男女混成ヴォーカルとトリプル・ギターが奏でるノスタルジーはよりポップに。夏休みは永遠に続かない。けれど、ここにある〈青さ〉は言わば、彼らそのもののようで……

 男女混成の歌唱によるノスタルジックなメロディーと、トリプル・ギター編成で鳴らされる瑞々しいバンド・サウンドで話題を呼んでいる京都発の7人組、バレーボウイズが新作『青い』を完成させた。昨年は東阪で初のワンマン・ライヴを開催し、地元の京都ではサーキット型の自主イヴェント〈ブルーハワイ'18〉を行うなど、バンドの充実した今がそのまま楽曲にも落とし込まれている。

バレーボウイズ 青い felicity(2019)

 「2018年は初めてのことにいろいろ挑戦した一年でした。ライヴもたくさんしたし、メンバーと過ごす時間も多くて、お互いをより知ることができたと思います。新しいアルバムには初期の頃から温めてきた曲も入っているんですが、今の僕たちやからこそ音源として形にすることができました」(前田流星、ヴォーカル)。

 前作『なつやすみ'18 猛暑』に続き、プロデューサーとして相対性理論の永井聖一、エンジニアには葛西敏彦が参加。サイケデリックなギター・サウンドに葛西色を感じさせつつ、ヴィブラスラップやスレイベルを盛り込んで、厚みのあるアンサンブルを聴かせる“ひとのこ”から一転、青春の匂いを漂わせた軽快な“渚をドライブ”、そして、昨年カセットテープと7インチで発表したシングルにも収録の“ひがしのまち”は、涼しげなコーラスやタンバリンを用いたビーチボーイズ風の味付けで、アルバム・ヴァージョンとして生まれ変わっている。

 「永井さんから曲のアレンジに関してたくさんのアドヴァイスをもらいました。今まで使ったことのない楽器の音を入れたり、曲の構成についても相談し、僕らが表現できることの選択肢が増えました。“ひがしのまち”のイントロのコーラスや要所要所に入っているタンバリンの音は永井さんのアイデアです。以前のアレンジよりも壮大で、哀愁漂う一曲になったと思います」(ネギ、ヴォーカル/ギター)。

〈君がゆく道は 果てしない遠い〉と、ザ・ブロードサイド・フォーの同名曲にオマージュを捧げたような3連バラード“若者たち”や、〈空に太陽が 出ているうちに〉という歌詞が、にしきのあきらの“空に太陽がある限り”を連想させる“よわむし”などからは、彼らのフォーク、グループサウンズ、歌謡曲に対する愛情が改めて浮かび上がる。また、かつてはシンプルなユニゾンが多かったコーラスには、ハーモニーを用いたり、強弱を意識したりと、確かな成長の跡が。そして、軽く跳ねたボ・ディドリー・ビートを基調としながらも、淡々と展開していく曲調が〈僕らはずっと いつまでたってもこのままさ〉というラインの温かみと切なさを演出する“タイトルコール”は、本作を象徴する一曲だ。

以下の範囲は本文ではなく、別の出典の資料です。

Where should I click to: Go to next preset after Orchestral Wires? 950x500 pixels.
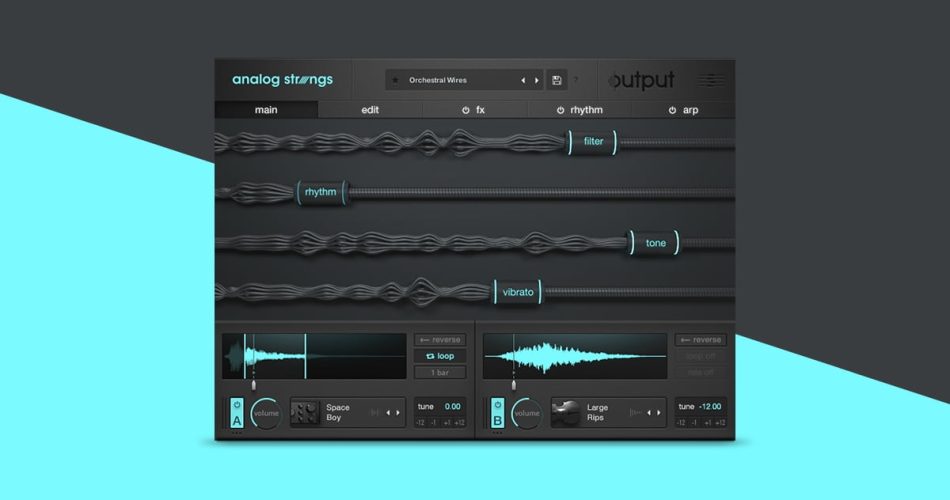(x=536, y=80)
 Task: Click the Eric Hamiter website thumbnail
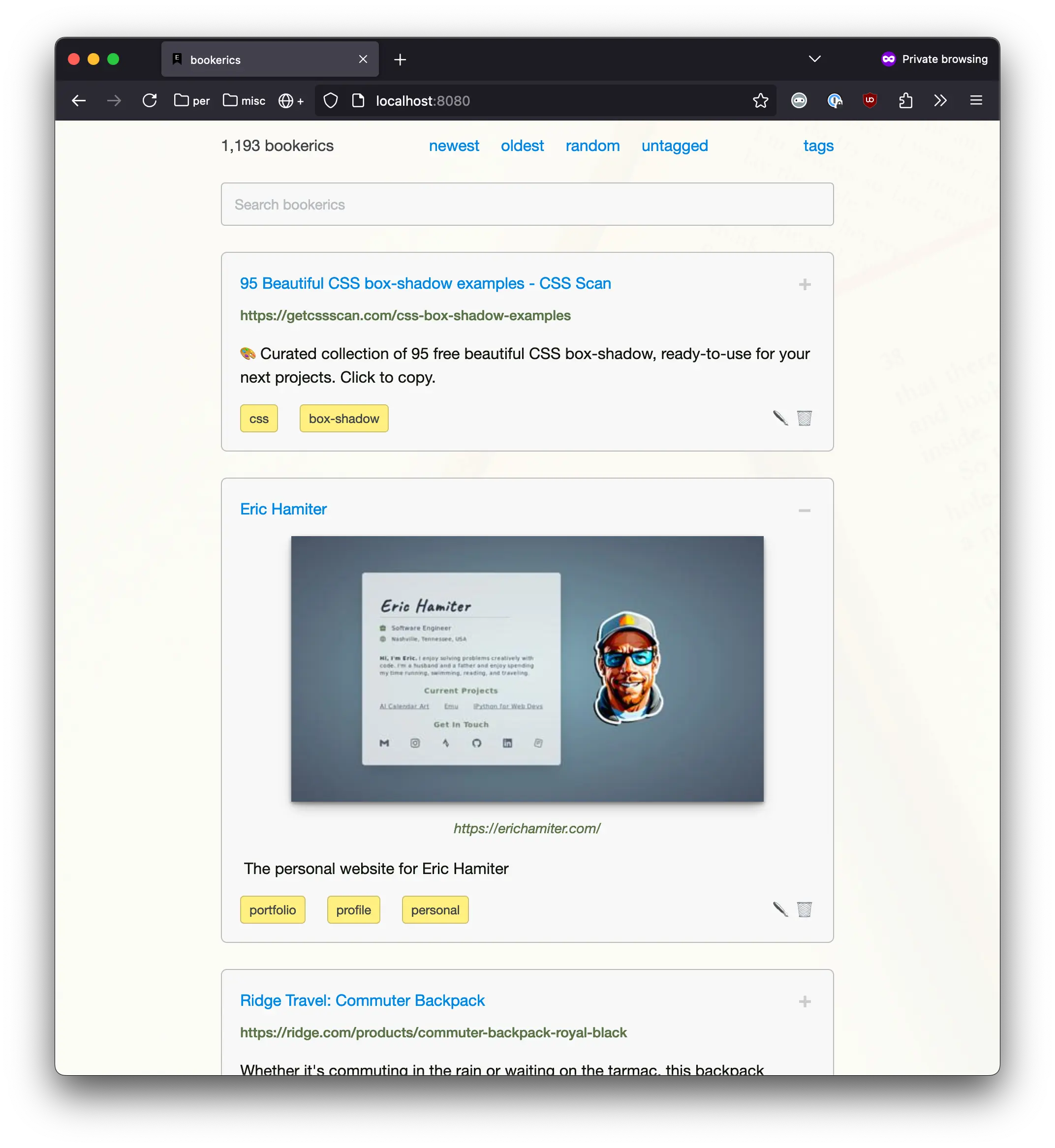point(527,668)
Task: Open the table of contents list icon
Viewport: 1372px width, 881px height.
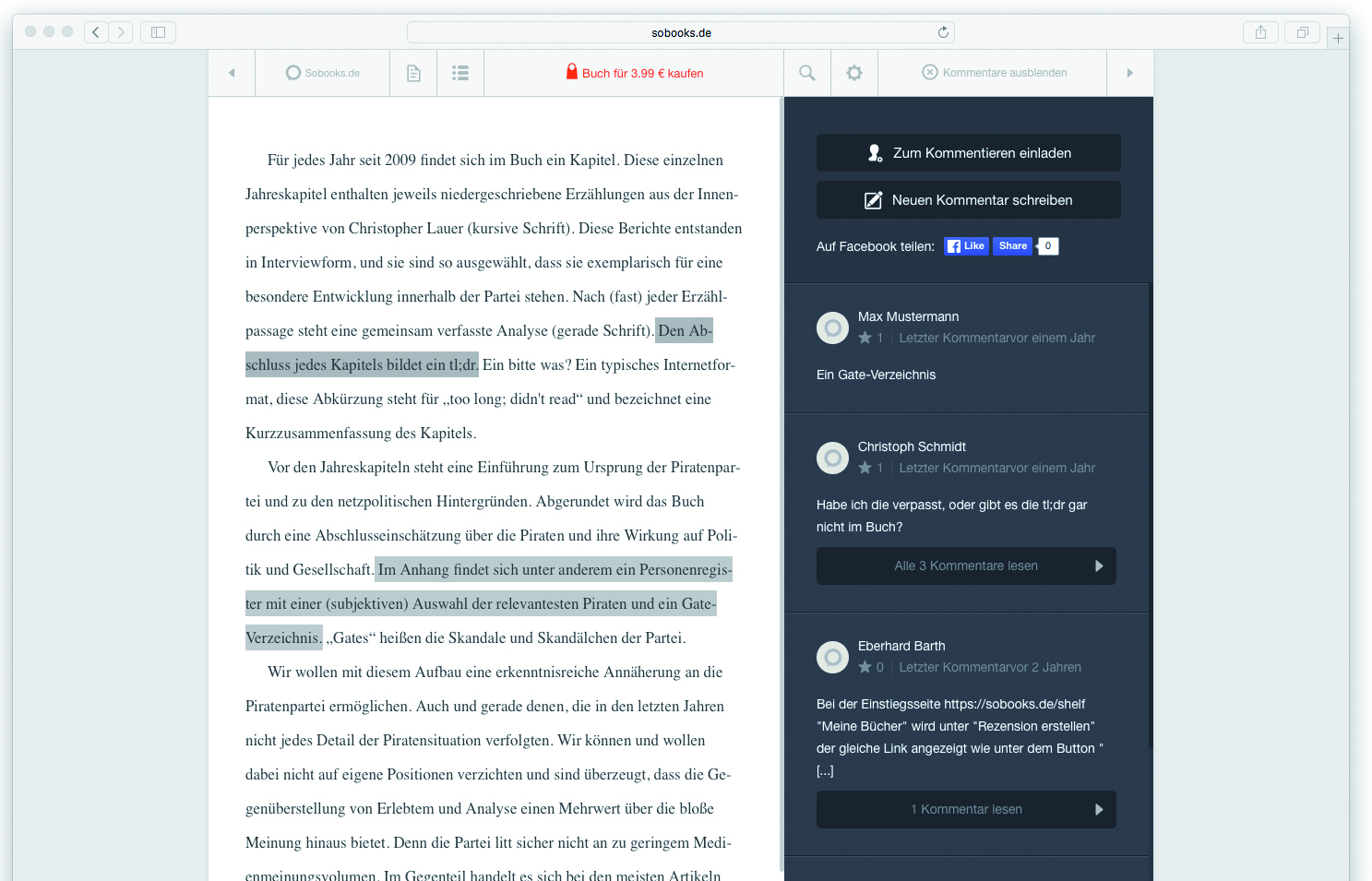Action: pos(460,73)
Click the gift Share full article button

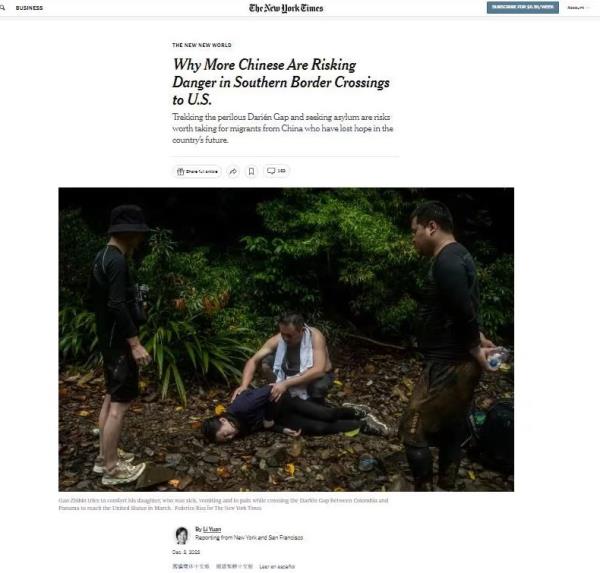197,171
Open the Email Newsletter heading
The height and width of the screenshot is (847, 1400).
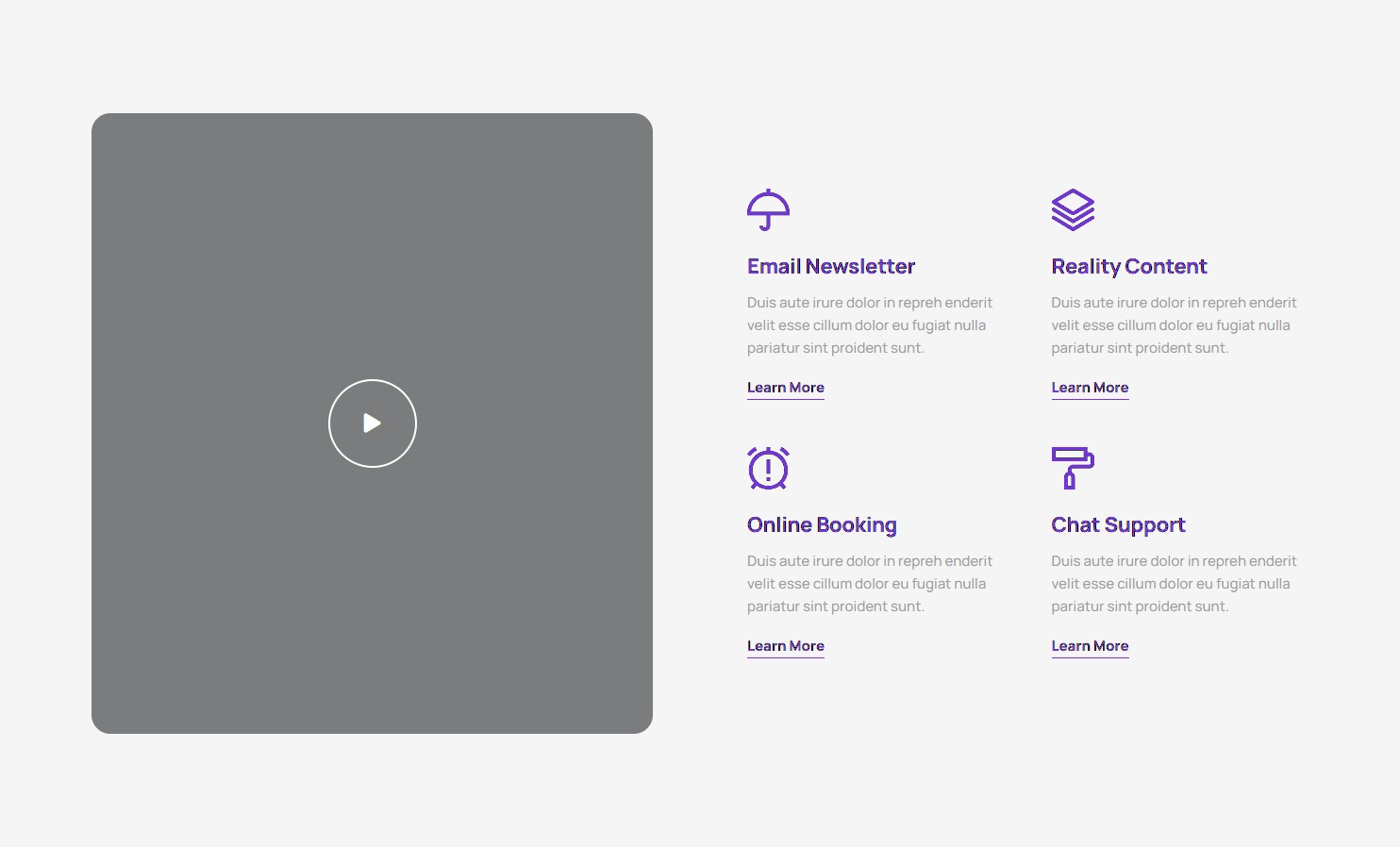(x=830, y=267)
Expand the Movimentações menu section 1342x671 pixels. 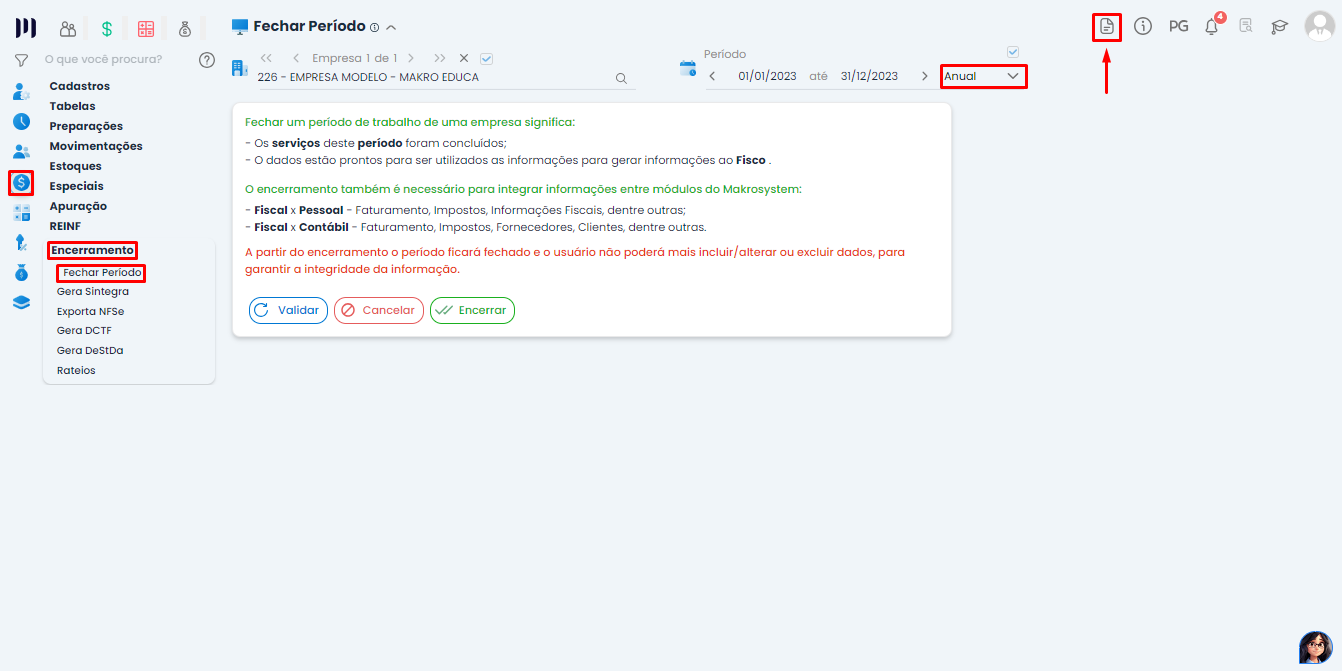[x=96, y=146]
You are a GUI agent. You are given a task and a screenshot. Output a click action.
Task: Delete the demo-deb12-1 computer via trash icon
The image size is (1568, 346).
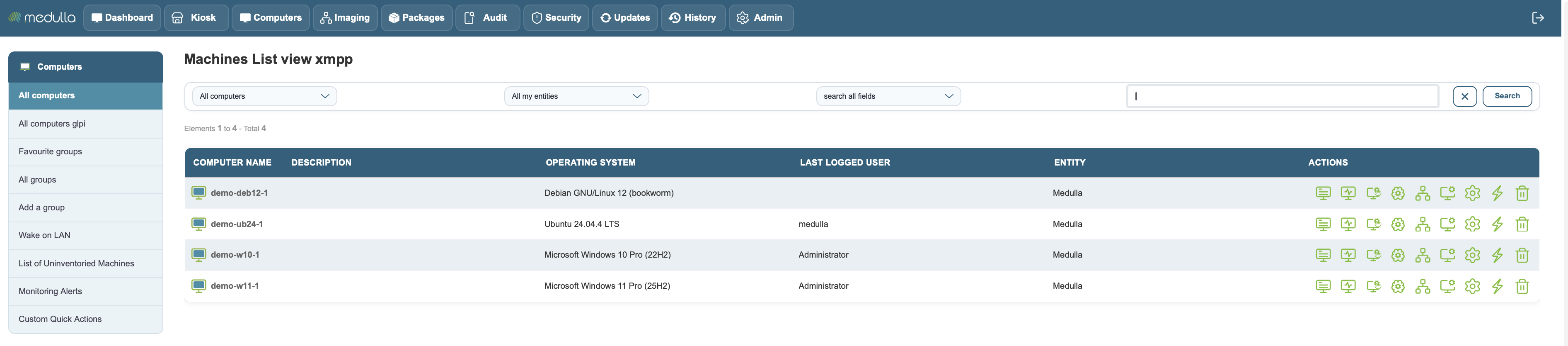(1522, 193)
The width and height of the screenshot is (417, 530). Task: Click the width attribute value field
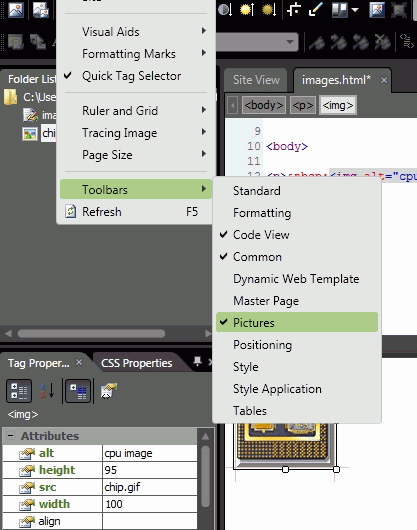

 「今の自分の周りの環境はとても居心地がよく、ずっとこのままでいたいと思っています。しかし、年をとるにつれて時間の流れが早くなったように感じており、時が過ぎていくことを悲しく思っています。それをいくら嘆いても仕方がないことなので、今まで以上に〈今〉という時間を大切にするようになりました。〈僕らはずっと いつまでだってこのままさ〉という歌詞は、いつか自分が変わってしまうことに抗っているようにも捉えられると思います。夢見心地な時間のなかをいつまでも生きていたいという“タイトルコール”の歌詞は、夏休みから時間が止まっているような〈バレーボウイズ〉というバンドのことを歌ったような歌だなあと思っています」(ネギ)。

 ラストは〈ワン、ツー!〉のカウントから勢いよく始まり、〈飯食って風呂入って寝るだけ〉と繰り返すアッパーな“人間大好き”で、ここには相変わらずなバレーボウイズが確かに存在する。〈文化祭を機に結成〉というエピソードからして、いかにも学生ノリだった初期から、永井や葛西との出会いを経て、ポップスとしての強度を高めながらも、彼らの〈青さ〉は決して失われてはいない。

 「『青い』という言葉や色はどこまでも自由で開放的で、でも〈青春〉〈青臭い〉といった刹那的で人間味溢れるいろんな想いも感じられて、自分たちそのものみたいだと思いました。ジャケットはメンバーの高山(燦、ギター)がデザインしてるんですが、そんなバレーボウイズの『青い』波紋がどんどん大きくなりますように、という想いを込めたジャケットになっています」(前田)。